Tasks for this exercise:
• a. The word-of-mouth marketing text names some Web-driven power applications that make third-party brand and product endorsement easier. List all of them.
• b. Based on the word-of-mouth marketing text, mark each statement yes or no, and quote the words from the text that decide it.
(i) Diesel holds that word-of-mouth marketing starts at the product and experience inception phase.
(ii) Many marketing writers have explained how to engineer brand interventions that produce predictable word-of-mouth.
(iii) In the experience economy, consumers have less power than before.

Document text:
«DIESEL 75 QUEEN, SUITE 1400, MONTREAL QC CANADA H3C 2N6 T 514 282.2200 F 514 282.0499 INTRODUCTION The increasing ubiquity of ...»
Building Strong Brands
DIESEL 75 QUEEN, SUITE 1400, MONTREAL QC CANADA H3C 2N6
T 514 282.2200 F 514 282.0499 WWW.DIESELMARKETING.COM
The increasing ubiquity of advertising, combined with technological advances and major
changes in consumer behaviour have significantly reduced the potency of conventional
advertising and promotions as true drivers of change in consumer behaviour.
As consumers are subjected to an overabundance of advertiser-generated brand messages and an exponential proliferation of new product offerings, they increasingly turn to independent third parties, or even better, to peers, for advice and guidance about which brands or products they should trust or be excited about. No longer restricted to water cooler conversations, this form of third party brand and product endorsement is made even easier by the advent of a slew of Web driven power applications such as e-mail, advocacy Websites and BLOGS.
Marketers and advertisers are responding to this phenomenon by paying a lot of attention to word-of-mouth marketing. Until now, a lot of people have talked or written about third party endorsement in general and word-of-mouth marketing in particular. However, very few marketing observers, practioners or self-proclaimed gurus have provided true insight into how to engineer brand interventions and create new products that generate controllable, predictable, positive third party endorsement and word-of-mouth marketing. Rather than talk about the true drivers of word-of-mouth marketing, writers focus on ways of leveraging marketing communications channels to generate that phenomenon.
Diesel believes that word-of-mouth marketing begins long before any communication efforts can be considered; it actually originates at the product and experience inception phase of the process. In this document, we will discuss a powerful concept we call conversational capital. More importantly, we will suggest an approach to actually “engineer” conversational capital to deliver powerful word-of-mouth marketing.
DEFINING CONVERSATIONAL CAPITALWestern economies have entered a new era many observers call the experience economy.
In the experience economy, delivering quality, inexpensive and innovative products has become the price companies have to pay to remain in business. Consumers are more powerful than ever and companies can no longer buy their way into creating powerful, relevant brands. By simply investing in massive advertising campaigns, outstanding organizations now create value by transforming the mere consumption of goods and services into meaningful consumer experiences.

Supplied material:
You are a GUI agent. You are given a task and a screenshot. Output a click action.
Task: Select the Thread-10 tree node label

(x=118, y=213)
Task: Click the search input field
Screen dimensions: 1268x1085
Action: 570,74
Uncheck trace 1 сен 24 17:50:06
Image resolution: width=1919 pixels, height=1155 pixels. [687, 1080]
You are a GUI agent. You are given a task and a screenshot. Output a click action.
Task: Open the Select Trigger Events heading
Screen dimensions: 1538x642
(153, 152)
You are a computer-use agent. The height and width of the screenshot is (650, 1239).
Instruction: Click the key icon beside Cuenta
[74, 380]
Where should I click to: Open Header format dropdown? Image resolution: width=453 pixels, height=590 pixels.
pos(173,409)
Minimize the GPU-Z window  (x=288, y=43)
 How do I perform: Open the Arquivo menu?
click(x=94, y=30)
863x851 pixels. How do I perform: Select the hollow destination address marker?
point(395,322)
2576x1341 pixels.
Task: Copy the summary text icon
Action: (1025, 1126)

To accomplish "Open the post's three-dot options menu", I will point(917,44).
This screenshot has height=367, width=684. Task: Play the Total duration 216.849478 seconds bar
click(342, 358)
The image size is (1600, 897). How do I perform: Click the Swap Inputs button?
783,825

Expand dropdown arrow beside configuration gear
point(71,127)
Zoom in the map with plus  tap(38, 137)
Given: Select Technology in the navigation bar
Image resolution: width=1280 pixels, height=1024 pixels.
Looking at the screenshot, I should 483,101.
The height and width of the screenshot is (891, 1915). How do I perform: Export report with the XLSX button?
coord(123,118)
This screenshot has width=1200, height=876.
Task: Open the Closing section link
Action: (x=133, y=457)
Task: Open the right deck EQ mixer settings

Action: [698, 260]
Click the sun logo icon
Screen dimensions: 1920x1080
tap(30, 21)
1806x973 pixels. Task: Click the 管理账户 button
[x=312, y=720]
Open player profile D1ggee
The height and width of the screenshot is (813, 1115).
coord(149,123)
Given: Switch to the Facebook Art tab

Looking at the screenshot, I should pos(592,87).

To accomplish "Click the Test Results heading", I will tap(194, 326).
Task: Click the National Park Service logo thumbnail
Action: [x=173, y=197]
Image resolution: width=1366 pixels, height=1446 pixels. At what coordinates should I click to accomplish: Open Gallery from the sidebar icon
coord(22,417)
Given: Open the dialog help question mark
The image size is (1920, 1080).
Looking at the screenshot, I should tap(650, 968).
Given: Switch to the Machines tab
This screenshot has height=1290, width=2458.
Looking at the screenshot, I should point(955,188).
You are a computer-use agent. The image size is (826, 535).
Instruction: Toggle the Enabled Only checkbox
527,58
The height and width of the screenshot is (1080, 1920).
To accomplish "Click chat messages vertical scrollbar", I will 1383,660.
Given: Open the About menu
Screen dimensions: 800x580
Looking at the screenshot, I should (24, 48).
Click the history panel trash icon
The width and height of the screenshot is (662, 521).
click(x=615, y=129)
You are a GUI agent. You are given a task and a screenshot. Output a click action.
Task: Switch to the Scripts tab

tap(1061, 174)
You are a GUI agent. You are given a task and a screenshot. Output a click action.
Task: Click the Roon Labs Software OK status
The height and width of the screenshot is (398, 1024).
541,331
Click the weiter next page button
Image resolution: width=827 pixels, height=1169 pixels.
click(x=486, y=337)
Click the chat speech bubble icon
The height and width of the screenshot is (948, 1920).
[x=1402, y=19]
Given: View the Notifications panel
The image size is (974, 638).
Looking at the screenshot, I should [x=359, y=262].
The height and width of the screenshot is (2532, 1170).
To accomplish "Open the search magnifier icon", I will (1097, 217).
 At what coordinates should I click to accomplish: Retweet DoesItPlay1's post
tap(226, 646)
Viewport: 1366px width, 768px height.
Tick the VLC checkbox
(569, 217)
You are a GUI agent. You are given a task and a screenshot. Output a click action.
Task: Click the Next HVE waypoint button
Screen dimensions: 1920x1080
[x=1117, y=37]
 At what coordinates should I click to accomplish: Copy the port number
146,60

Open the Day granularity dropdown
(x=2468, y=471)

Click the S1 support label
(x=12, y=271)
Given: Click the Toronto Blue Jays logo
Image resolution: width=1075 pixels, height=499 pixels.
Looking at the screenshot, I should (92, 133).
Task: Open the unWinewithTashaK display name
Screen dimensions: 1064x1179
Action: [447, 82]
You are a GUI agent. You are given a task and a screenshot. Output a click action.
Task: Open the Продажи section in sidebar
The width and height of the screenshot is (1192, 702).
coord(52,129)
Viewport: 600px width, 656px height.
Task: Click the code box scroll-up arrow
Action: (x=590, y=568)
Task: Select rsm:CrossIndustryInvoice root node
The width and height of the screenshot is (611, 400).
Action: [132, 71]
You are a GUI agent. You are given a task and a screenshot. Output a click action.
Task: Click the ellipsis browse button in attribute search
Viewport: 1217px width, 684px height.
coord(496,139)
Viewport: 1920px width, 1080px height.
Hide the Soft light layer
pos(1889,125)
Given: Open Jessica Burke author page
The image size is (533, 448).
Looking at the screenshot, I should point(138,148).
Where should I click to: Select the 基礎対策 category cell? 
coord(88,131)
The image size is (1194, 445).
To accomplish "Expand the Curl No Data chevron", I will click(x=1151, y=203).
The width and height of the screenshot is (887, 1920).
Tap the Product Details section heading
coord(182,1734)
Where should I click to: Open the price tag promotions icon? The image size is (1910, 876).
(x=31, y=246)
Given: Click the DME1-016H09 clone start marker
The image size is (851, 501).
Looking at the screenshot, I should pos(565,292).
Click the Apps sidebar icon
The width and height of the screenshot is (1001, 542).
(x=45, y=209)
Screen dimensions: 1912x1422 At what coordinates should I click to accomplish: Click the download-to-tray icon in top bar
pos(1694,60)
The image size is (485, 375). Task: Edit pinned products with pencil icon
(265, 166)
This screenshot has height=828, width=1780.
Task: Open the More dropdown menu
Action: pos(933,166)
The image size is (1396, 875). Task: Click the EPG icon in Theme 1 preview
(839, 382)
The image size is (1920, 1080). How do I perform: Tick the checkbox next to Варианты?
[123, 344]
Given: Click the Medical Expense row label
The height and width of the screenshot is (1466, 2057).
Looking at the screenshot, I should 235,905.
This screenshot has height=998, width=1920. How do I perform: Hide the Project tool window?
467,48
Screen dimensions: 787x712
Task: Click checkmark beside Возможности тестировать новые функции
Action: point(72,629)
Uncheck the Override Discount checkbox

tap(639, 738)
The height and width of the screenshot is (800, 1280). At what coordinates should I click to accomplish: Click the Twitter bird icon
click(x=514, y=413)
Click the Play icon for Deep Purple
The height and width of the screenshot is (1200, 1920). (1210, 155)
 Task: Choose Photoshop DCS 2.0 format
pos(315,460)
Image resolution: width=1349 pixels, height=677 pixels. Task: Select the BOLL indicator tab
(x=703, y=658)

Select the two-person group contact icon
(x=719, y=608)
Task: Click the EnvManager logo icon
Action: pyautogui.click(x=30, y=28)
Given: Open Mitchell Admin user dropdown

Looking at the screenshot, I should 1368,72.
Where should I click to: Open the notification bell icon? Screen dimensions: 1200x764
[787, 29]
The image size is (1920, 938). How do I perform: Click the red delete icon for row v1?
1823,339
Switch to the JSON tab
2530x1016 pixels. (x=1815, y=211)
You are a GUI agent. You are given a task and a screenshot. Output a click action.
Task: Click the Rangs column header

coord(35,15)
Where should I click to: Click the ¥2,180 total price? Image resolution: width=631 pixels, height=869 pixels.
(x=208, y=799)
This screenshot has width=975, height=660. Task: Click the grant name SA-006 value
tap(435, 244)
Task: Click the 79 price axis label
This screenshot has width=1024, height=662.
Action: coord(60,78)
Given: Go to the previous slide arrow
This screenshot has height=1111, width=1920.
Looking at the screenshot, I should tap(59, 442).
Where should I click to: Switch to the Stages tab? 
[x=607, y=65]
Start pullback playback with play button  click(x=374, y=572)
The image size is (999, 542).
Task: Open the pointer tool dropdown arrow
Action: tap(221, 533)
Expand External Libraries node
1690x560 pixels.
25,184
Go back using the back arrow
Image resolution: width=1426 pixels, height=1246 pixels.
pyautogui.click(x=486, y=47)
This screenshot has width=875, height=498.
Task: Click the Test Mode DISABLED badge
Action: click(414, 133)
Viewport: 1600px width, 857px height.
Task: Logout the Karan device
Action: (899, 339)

Response list:
• a.
- e-mail
- advocacy Websites
- BLOGS

• b.
(i) Yes: "it actually originates at the product and experience inception phase of the process"
(ii) No: "very few marketing observers, practioners or self-proclaimed gurus have provided true insight"
(iii) No: "Consumers are more powerful than ever"